Esercizi
1. Nel brano sul capitale in Marx, con quale nome viene definita la spesa per l'acquisto di forza-lavoro?
2. Le seguenti affermazioni concordano con il brano sul capitale in Marx? Per ciascuna rispondi sì o no, citando le parole decisive del testo. (a) Il valore dei mezzi di produzione passa nel prodotto senza cambiare. (b) Il pluslavoro serve a reintegrare il capitale variabile. (c) Il plusvalore è l'unica fonte dei profitti.

Brano di lettura
• • • •
Poiché il valore dei mezzi di produzione è destinato a trasferirsi pari pari nel prodotto, senza nessuna variazione, è definito da Marx capitale costante (C).

La spesa per l'acquisto di forza-lavoro viene invece definita capitale variabile (V), in quanto mette in moto una quantità di valore superiore a quello in esso contenuto.

Il nuovo lavoro aggiunto a quello cristallizzato nei mezzi di produzione si distingue in lavoro necessario, che serve a reintegrare il capitale variabile, e pluslavoro (Pv), che dà luogo a un plusvalore, unica fonte dei profitti.

Il valore complessivo di una merce è dato quindi da

capitale costante + capitale variabile + plusvalore (C+V+Pv)

Due rapporti cruciali per lo svolgimento successivo dell'analisi sono la composizione del capitale, cioè il rapporto fra capitale costante e variabile (C/V). Questo rapporto tende a storicamente a crescere in relazione alla progressiva sostituzione dei lavoratori con le macchine.
• • • •
Dati mostrati
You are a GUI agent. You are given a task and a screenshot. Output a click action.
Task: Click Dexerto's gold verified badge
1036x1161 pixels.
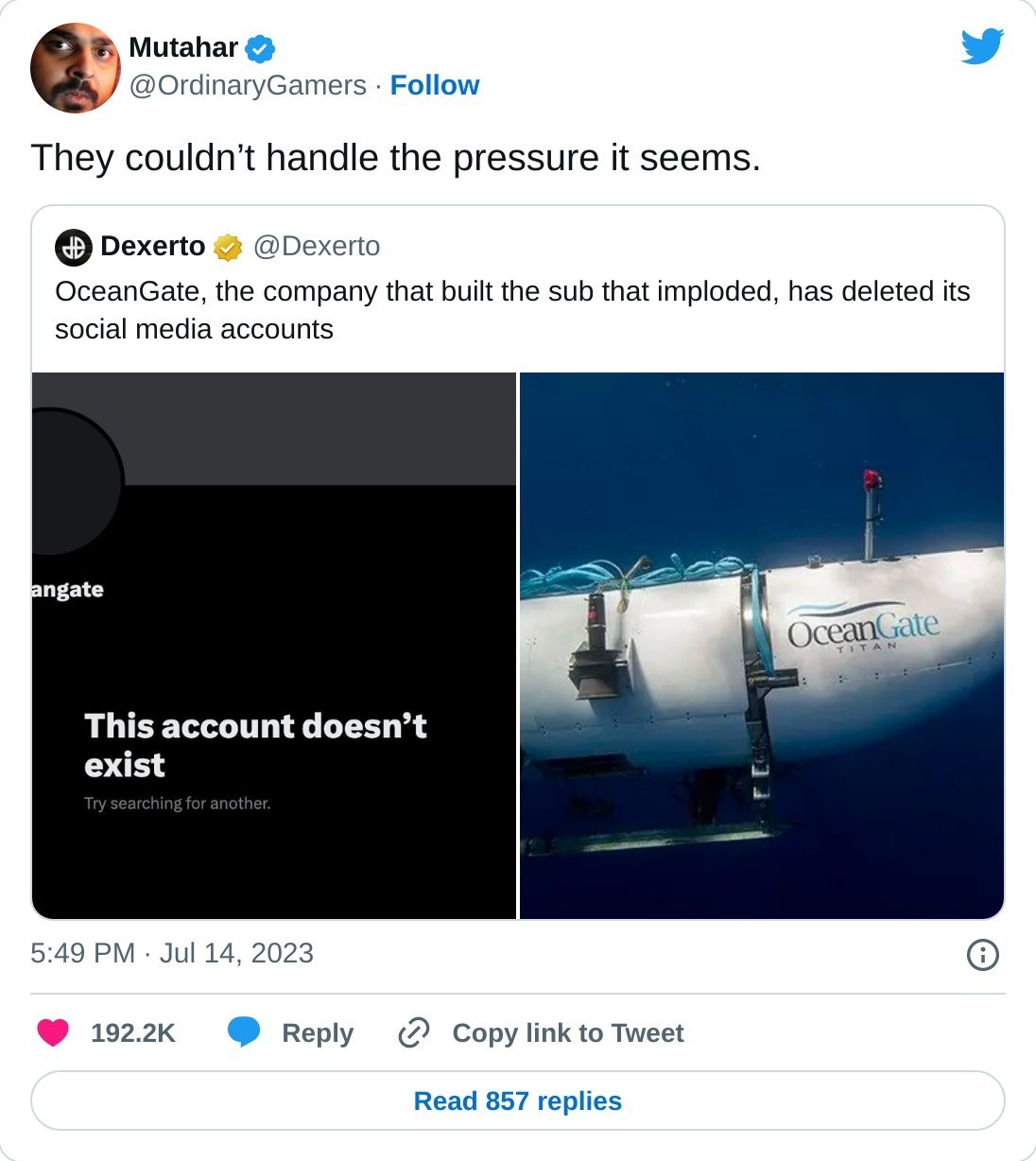(228, 248)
• • • •
Soluzioni
1. Capitale variabile (V).

2.
(a) Sì: "senza nessuna variazione".
(b) No: "lavoro necessario, che serve a reintegrare il capitale variabile".
(c) Sì: "plusvalore, unica fonte dei profitti".